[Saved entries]
<<<<
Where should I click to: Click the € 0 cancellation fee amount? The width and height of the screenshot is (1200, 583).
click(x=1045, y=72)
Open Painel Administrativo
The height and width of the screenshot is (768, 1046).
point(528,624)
>>>>
- Work required
Copy all of the entries above exactly as shown.

- Your response
Where should I click to: Click the € 0 cancellation fee amount? The width and height of the screenshot is (1200, 583).
click(x=1045, y=72)
Open Painel Administrativo
The height and width of the screenshot is (768, 1046).
point(528,624)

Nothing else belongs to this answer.